Alyson Shotz Invariant Interval, <a href=

viagra buy 2013 Stainless steel wire, generic silvered glass beads, drug and aluminum collars 200 x 180 x 200 inches Photo: Ricky Yanas ” src=”” width=”400″ height=”600″ /> Alyson Shotz
Invariant Interval, 2013
Stainless steel wire, silvered glass beads, and aluminum collars
200 x 180 x 200 inches
Photo: Ricky Yanas

AUSTIN—Invariant Interval is a mesmerizing new installation at UT’s Visual Arts Center (VAC) that challenges viewers to observe three-dimensional art in a relativistic context that includes the invisible but ever-present dimension of time.

Made from spring steel wires that VAC fall 2013 artist-in-residence Alyson Shotz painstakingly beaded, then crimped together into a series of 24 interconnected nets, this magnificent trompe-l’oeil piece is the centerpiece of the Visual Arts Center’s vaulted gallery. The seemingly feather-light form that emerges from this meticulous patchwork rises, bends and dips only to collapse in on itself through the inexorable force of gravity.

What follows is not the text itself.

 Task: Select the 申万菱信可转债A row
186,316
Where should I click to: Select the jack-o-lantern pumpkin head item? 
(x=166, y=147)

From the balcony of the second floor mezzanine gallery, however, this shape—which Shotz achieves by manipulating fish lines tied to different parts of the net and attached to a special ceiling grid —also appears to have volume and mass. Mathematical precision undergirds Shotz’s artistic vision and methodology and sustains both with a delicacy that is as breathtaking as it is remarkable.

Illuminated from by electric lights above and from the sides by natural light, Invariant Interval glimmers with patterns of light that change from moment to moment as the piece reacts to the environment. Shotz creates the illusion of motion, forcing viewers into an awareness that however solid three-dimensional sculpted art may appear, it exists and changes, however imperceptibly to the naked eye, in a continuum that also includes time.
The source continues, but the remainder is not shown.